CUSTOMERS.COM® RESEARCH FROM THE PATRICIA SEYBOLD GROUP
Using Lakes to Monitor the Health of the Planet
Using Sensors and Cross-Disciplinary Teams to Understand Complex Ecosystems Quickly
By Patricia B. Seybold, August 7, 2008 NETTING IT OUT
How
can you create a virtual, yet real-world model of your business? How can
you monitor all the inputs and variables in a complex end-to-end process?
Whether your business involves running airlines, keeping supermarket shelves
stocked, providing cost-effective insurance, delivering electric power, or
manufacturing and selling apparel, perhaps there’s a new way to think
about monitoring and modeling your business and its ecosystem.
This case study highlights some current best practices in environmental engineering—practices
that may also be useful to forward-thinking business strategists. The best
practices are:
1. Use multiple, distributed sensors to capture real-time feeds about physical
phenomena.
2. Build a virtual model based on these real-time data feeds to understand
what’s going on and how things interrelate.
3. Use metadata frameworks that others are using to model similar phenomena
so that you can compare and detect patterns.
4. Instrument quickly.

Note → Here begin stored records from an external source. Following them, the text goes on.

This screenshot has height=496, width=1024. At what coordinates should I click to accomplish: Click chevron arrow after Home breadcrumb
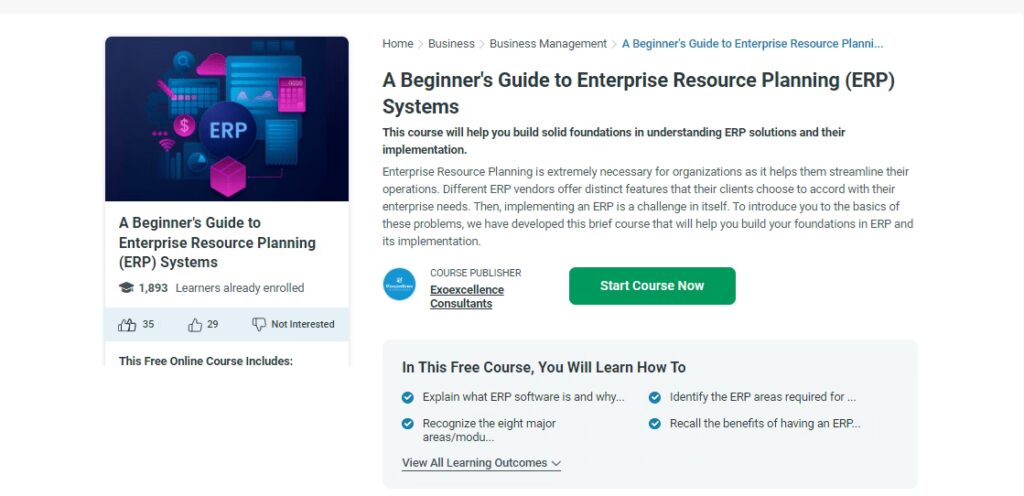click(x=421, y=44)
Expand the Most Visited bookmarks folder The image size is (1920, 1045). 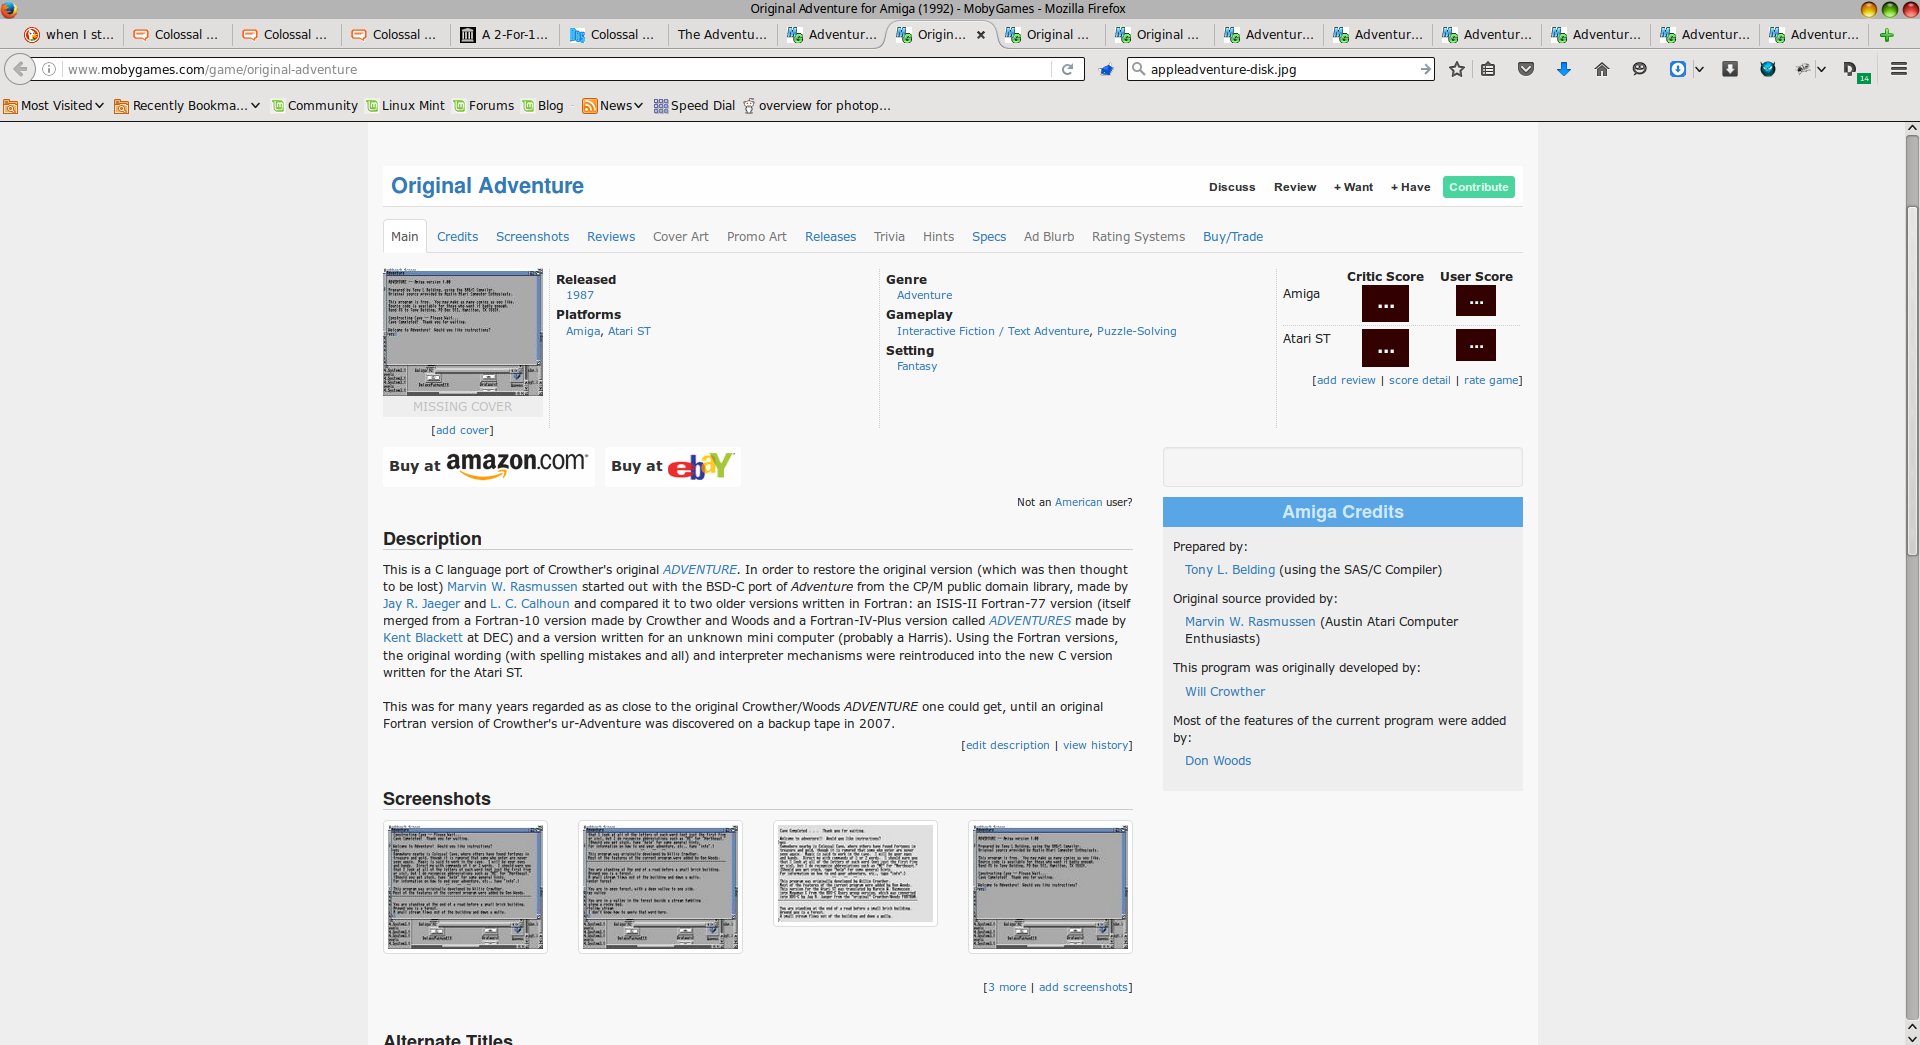click(54, 106)
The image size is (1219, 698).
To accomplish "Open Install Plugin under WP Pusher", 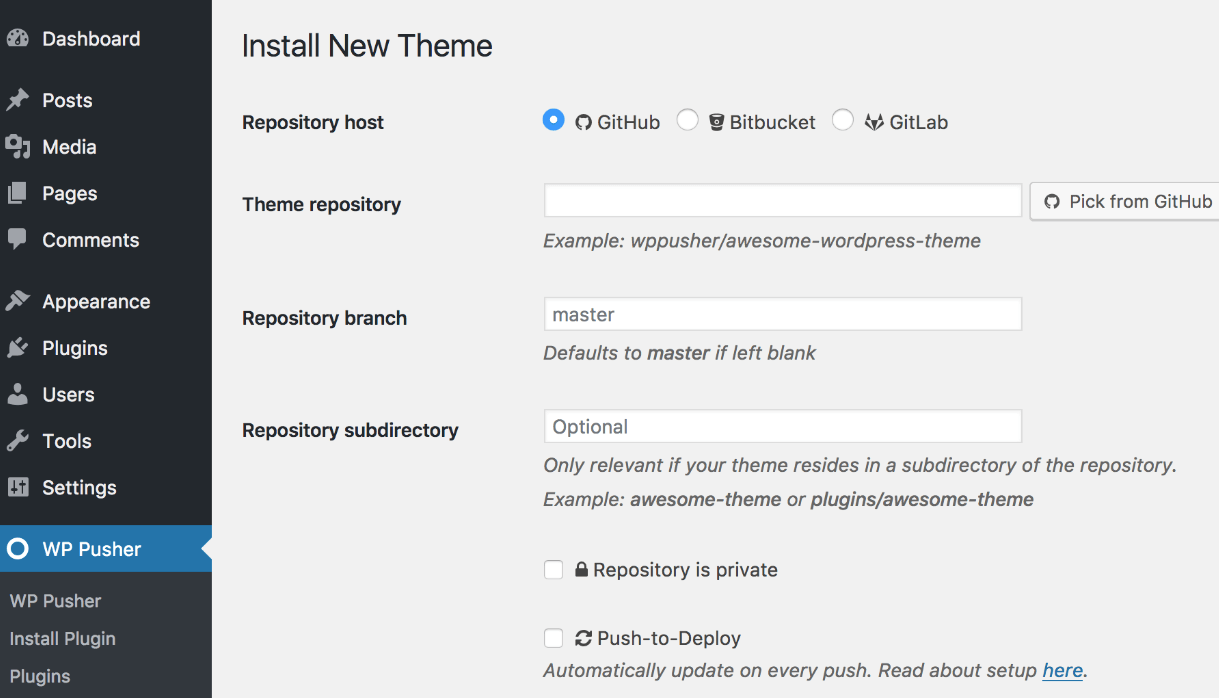I will point(62,638).
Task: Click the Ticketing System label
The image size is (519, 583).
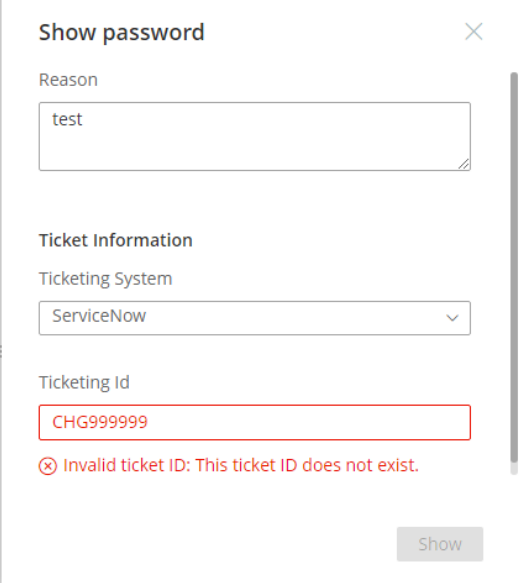Action: coord(106,279)
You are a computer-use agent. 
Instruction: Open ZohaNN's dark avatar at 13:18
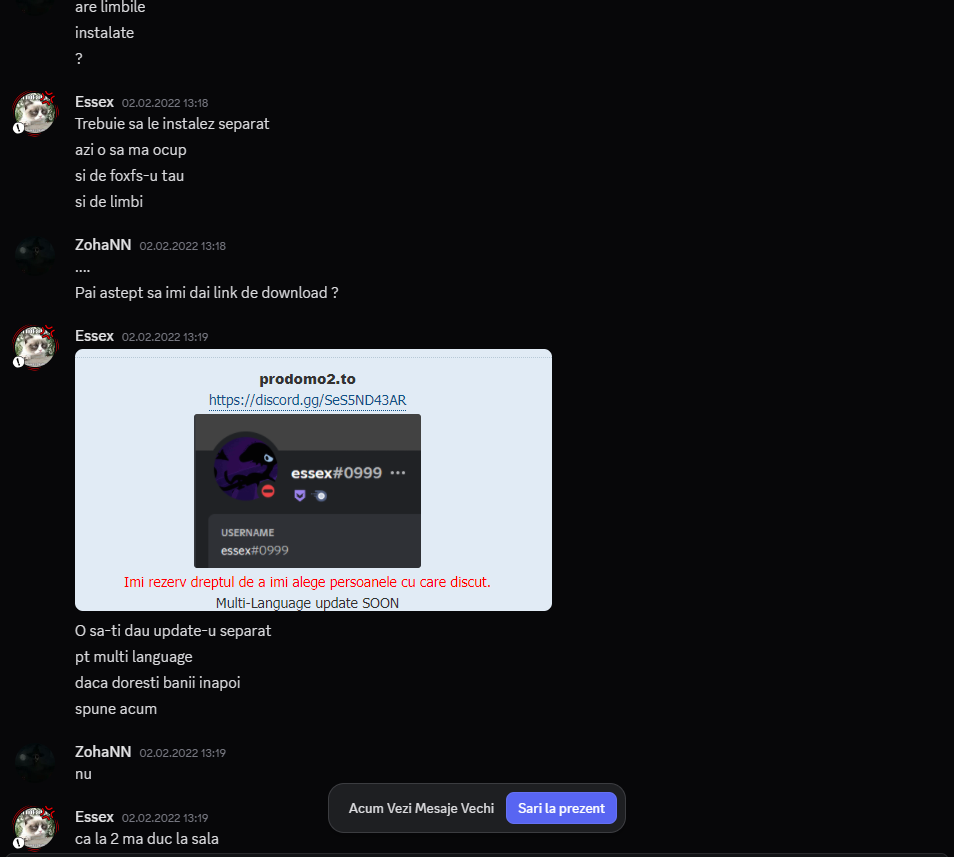click(35, 255)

Don’t spend years; spend days.
5. Build cross-disciplinary, cross-cultural teams to work on high-learning,
high-performance, time-bounded projects.
We have yet to find anyone who is modeling their business in this way, but
it seems logical that if scientists and engineers can sense, detect, model,
and control real-world ecosystems, we should be able to do the same for
our business ecosystems—most of which are made up of physical people
doing physical processes.
MODEL LAKES AS EARLY WARNING SYSTEMS
How can you quickly and accurately monitor water quality anywhere on the planet?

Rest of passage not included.